Yes, tassels were polished, but so much more was brewing with this coupling. For Van Damme located inside that plastic hub of evaporation, a compassionate, erudite interlocutor with which he could spend every evening discussing the specifics of his weltanschauung. It was a perfect marriage (literally, after 1998). The iron knew how to pronounce all the words that Van Damme had only read, it was witty and packed with insights, but demure and empathetic also. While Van Damme trained it in the ways of kicking people in the throat.
Ironing for Van Damme was a gateway, one that he discovered during the long nights of the Street Fighter shoot. Whereas Seagal’s lack of ironing apparatus condemned him to eternity imprisoned within a five-minute section found at the end of Nico, Van Damme had the foresight to eschew the iron no more, acknowledging the profundities wedged inside, and consequently embracing them.
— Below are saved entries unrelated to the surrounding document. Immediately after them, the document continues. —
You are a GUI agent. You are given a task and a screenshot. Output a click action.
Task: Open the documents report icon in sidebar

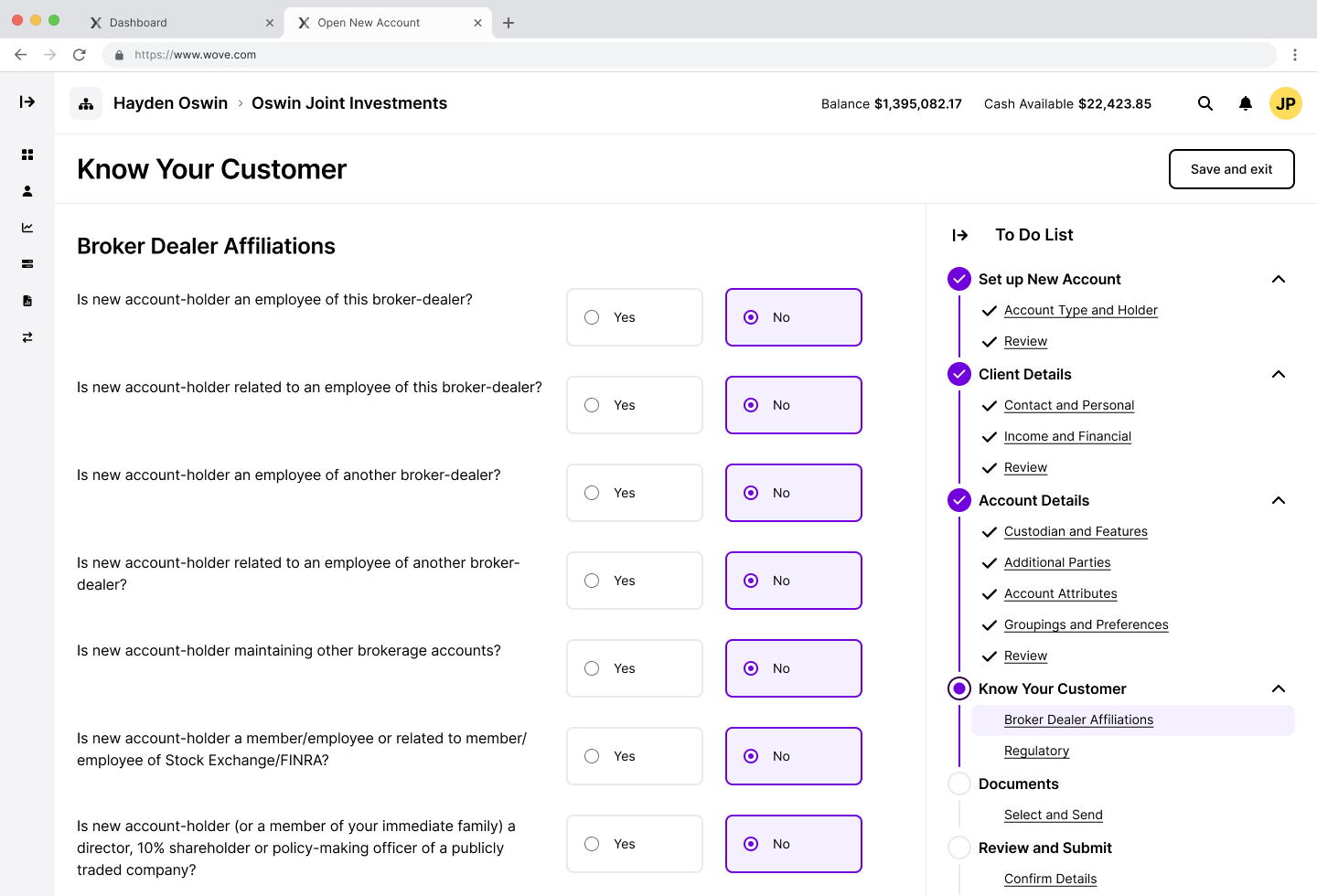(x=27, y=301)
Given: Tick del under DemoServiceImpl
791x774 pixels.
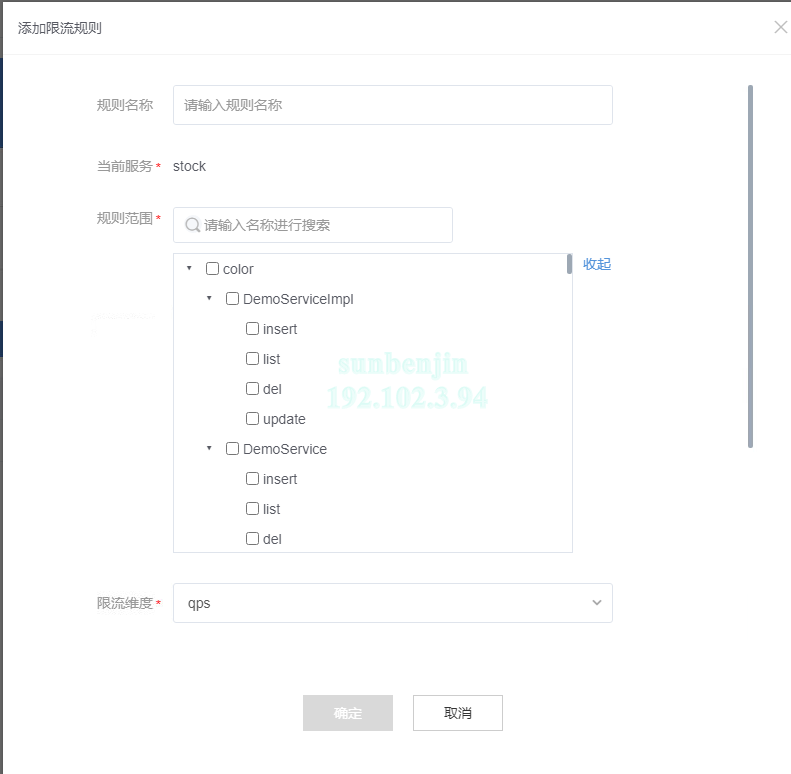Looking at the screenshot, I should [x=252, y=389].
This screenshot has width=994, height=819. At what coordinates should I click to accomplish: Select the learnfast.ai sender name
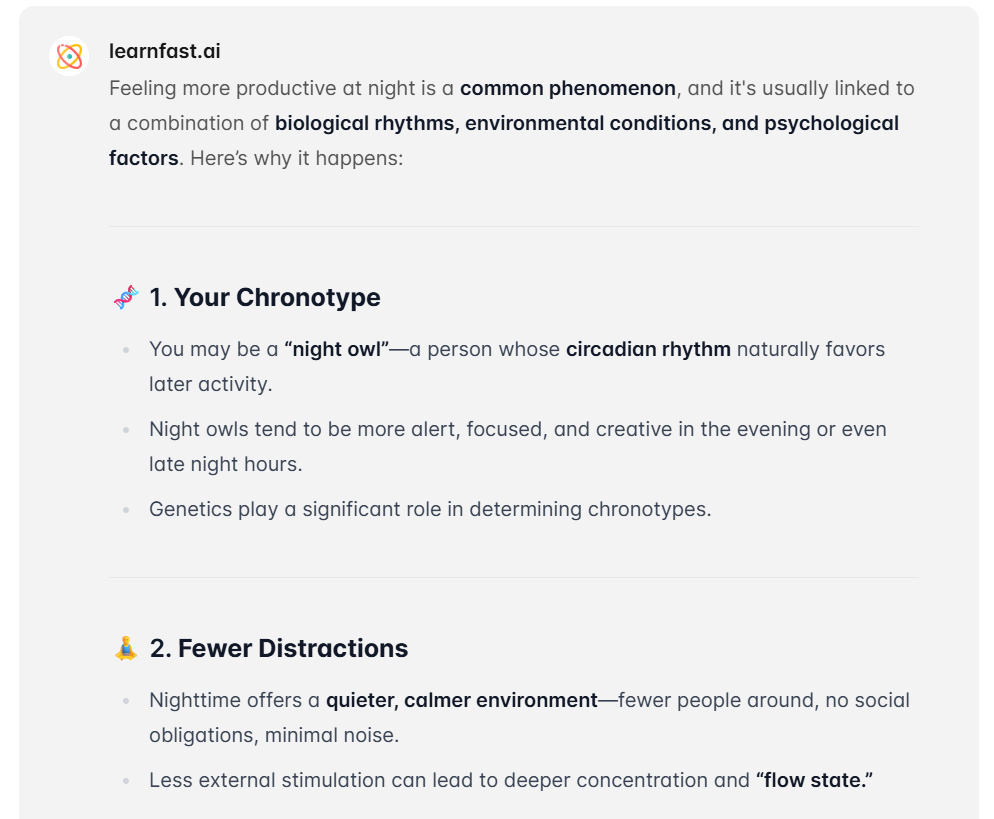coord(165,51)
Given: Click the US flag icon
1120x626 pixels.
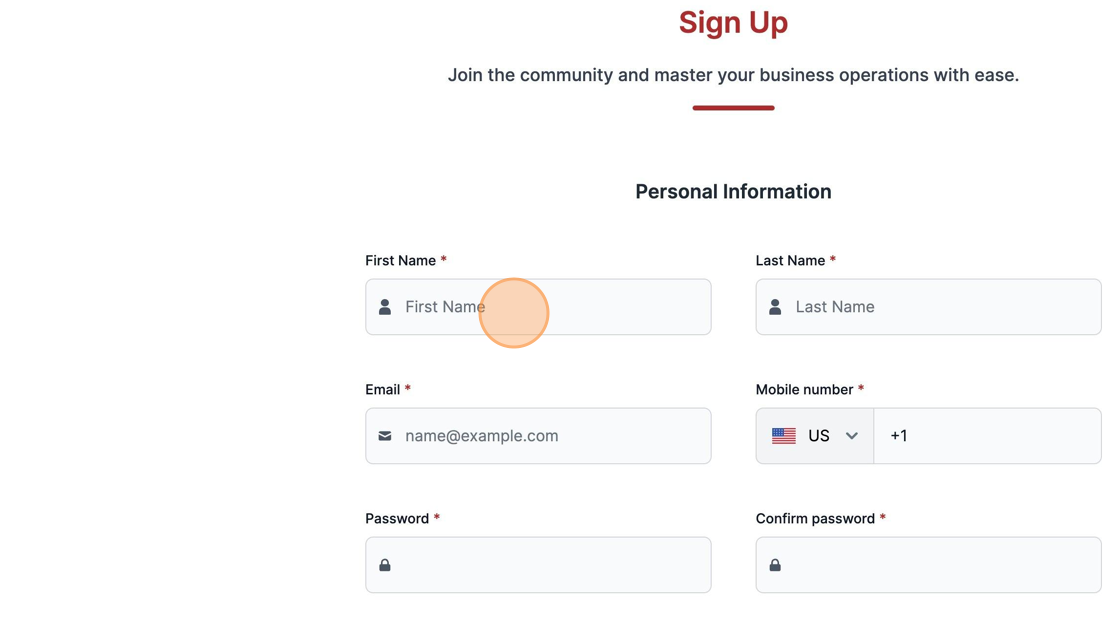Looking at the screenshot, I should 784,436.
Alas, the arbitrary nature of the realisation (or lack thereof) that accompanies the phenomenon of the iron becomes all the more apparent when we consider Blanka, erstwhile scientist in Street Fighter, cruelly reduced to being a green monster with bad posture. It is said, in Capcom lore, that Blanka carried around with him everywhere he went a lucky iron. “It was blessed by the lactations of Aphrodite herself,” says the boy who fixes the Galaxian machine down the pub. However, whilst filming Street Fighter, the wondrous object disappeared. Blanka left it one morning to go film an important scene involving smoke machines, only to return later to a void, a vacuity, left where the iron had been sitting. He was understandably distraught, smashed to pieces within his verdant exterior, but continued nonetheless, professional honour overriding the intense trauma of the situation. Sadly, Blanka’s career went exceptionally downhill post-Street Fighter, and besides a few Disney films starring opposite Judge Reinhold, he was never able to repeat the heights of that canonical film. Some say that the loss of the iron was the catalyst for this demise. But then again, who knows – that was some really bad posture after all.